▶ EXERCISES TO COMPLETE
1. From the mailing list post on statically linking libstdc++ and libgcc, extract the stretch from "On 13.03.2015 03:07, Pierre-Loup" through "terrible, partial solution.", copying it word for word.
2. In the mailing list post on statically linking libstdc++ and libgcc, how does Ian Romanick describe static linking?

▶ TEXT EXCERPT
[Mesa-dev] Statically linking libstdc++ and libgcc

Michel Dänzer michel at daenzer.net
Thu Mar 12 20:20:46 PDT 2015


On 13.03.2015 03:07, Pierre-Loup A. Griffais wrote:
> On 03/11/2015 09:40 AM, Ian Romanick wrote:
>> On 03/11/2015 09:31 AM, Tobias Klausmann wrote:
>>> The problem in not forcing this to link statically is, that if a
>>> distribution decides to not use this static option, the problem persists
>>> on that distribution. On top every lib pulled in by steam from the
>>> system would need to be link statically, like mesa. Instead of fixing
>>> every lib steam pulls in (how many are there?), fix the steam runtime to
>>
>> Yeah, static linking is a terrible, partial solution.
>>
>>> a) not ship libstdc++.so and libgcc_s.so and declare older version of
>>> these libs as not supported (thats what people do when they face the
>>> incompatibility problem with steams versions of these libs: just delete
>>> them from the runtime and everything is fine)
>>
>> Let's be 100% clear.  This is NOT an option for Steam.  They ship
>> thousands of closed-source applications.  These applications were built
>> and tested against specific versions of specific libraries.  Removing
>> support for old run-times is equivalent to removing support for those
>> applications.  They can't tell their customers, "You upgraded your
>> distro, so that game you paid money for no longer works.  Tough break,
>> kid."
> 
> Quite true; developers build and test their games against this known set
> of libraries through the Steam Runtime toolchain. Expecting them to
> manage all of their dependencies (through bundling or static linking) is
> unreasonable; all other platforms they're used to dealing with solve
> this problem one way or another. Admittedly the current implementation
> of the Steam runtime is only a first step towards providing a solution,
> and some things could be done better, but this issue will stand regardless.

▶ RECORDS SHOWN
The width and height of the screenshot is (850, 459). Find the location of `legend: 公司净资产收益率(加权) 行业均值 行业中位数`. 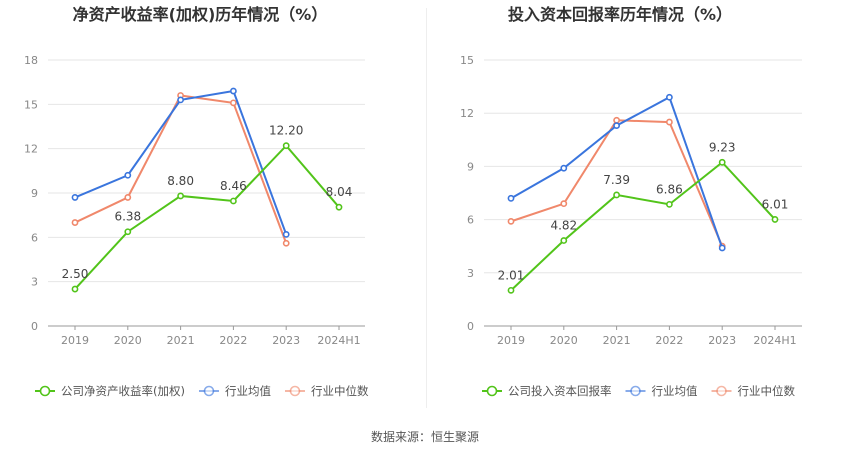

legend: 公司净资产收益率(加权) 行业均值 行业中位数 is located at coordinates (202, 391).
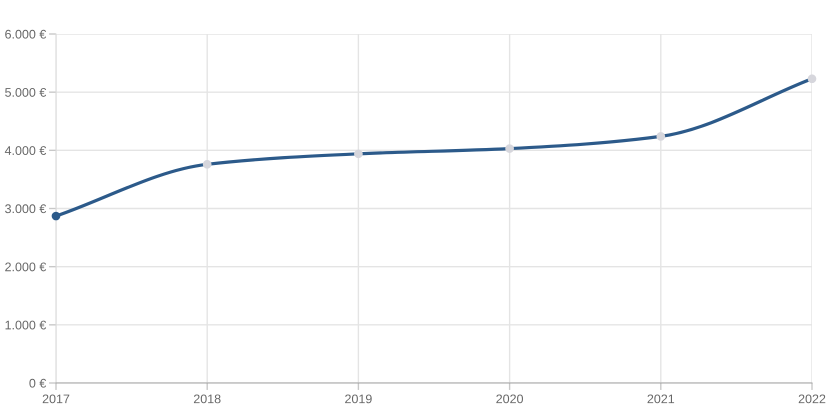 This screenshot has width=829, height=414. I want to click on y-tick-label: 5.000 €, so click(26, 92).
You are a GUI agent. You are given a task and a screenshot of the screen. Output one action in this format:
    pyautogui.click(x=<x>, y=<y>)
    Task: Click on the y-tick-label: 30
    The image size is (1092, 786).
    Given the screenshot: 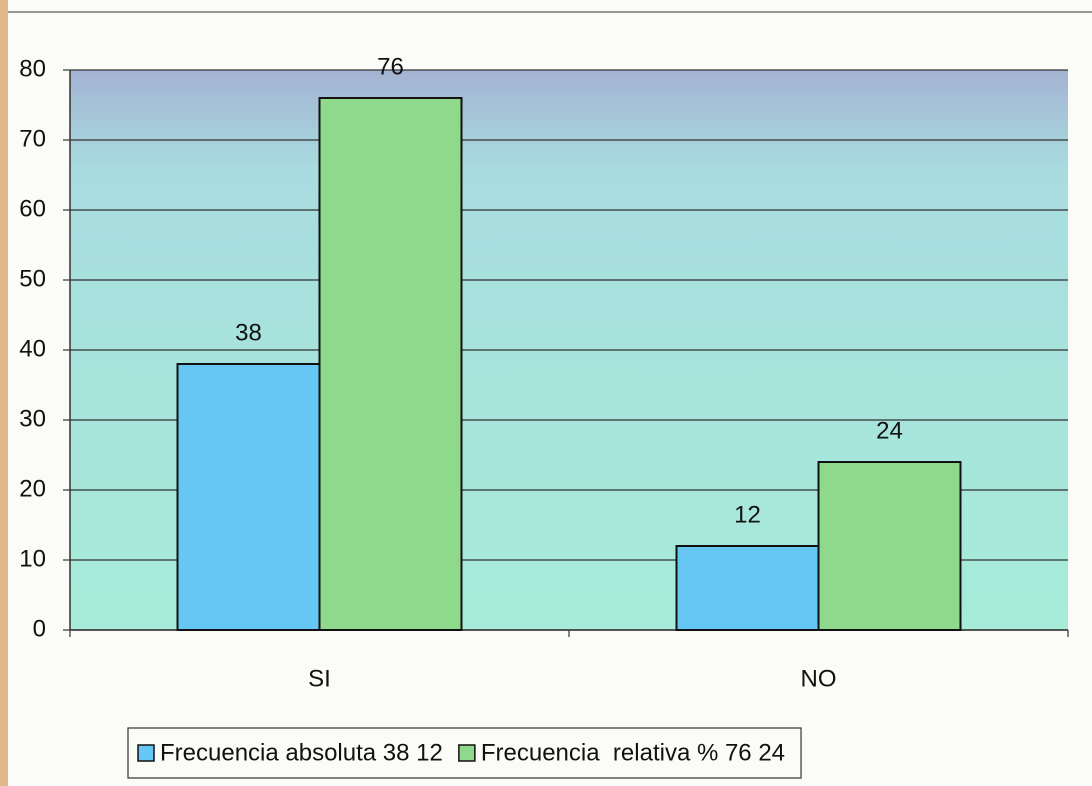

▶ TASK RESULTS
1.
On 13.03.2015 03:07, Pierre-Loup A. Griffais wrote:
> On 03/11/2015 09:40 AM, Ian Romanick wrote:
>> On 03/11/2015 09:31 AM, Tobias Klausmann wrote:
>>> The problem in not forcing this to link statically is, that if a
>>> distribution decides to not use this static option, the problem persists
>>> on that distribution. On top every lib pulled in by steam from the
>>> system would need to be link statically, like mesa. Instead of fixing
>>> every lib steam pulls in (how many are there?), fix the steam runtime to
>>
>> Yeah, static linking is a terrible, partial solution.

2. He calls it a terrible, partial solution.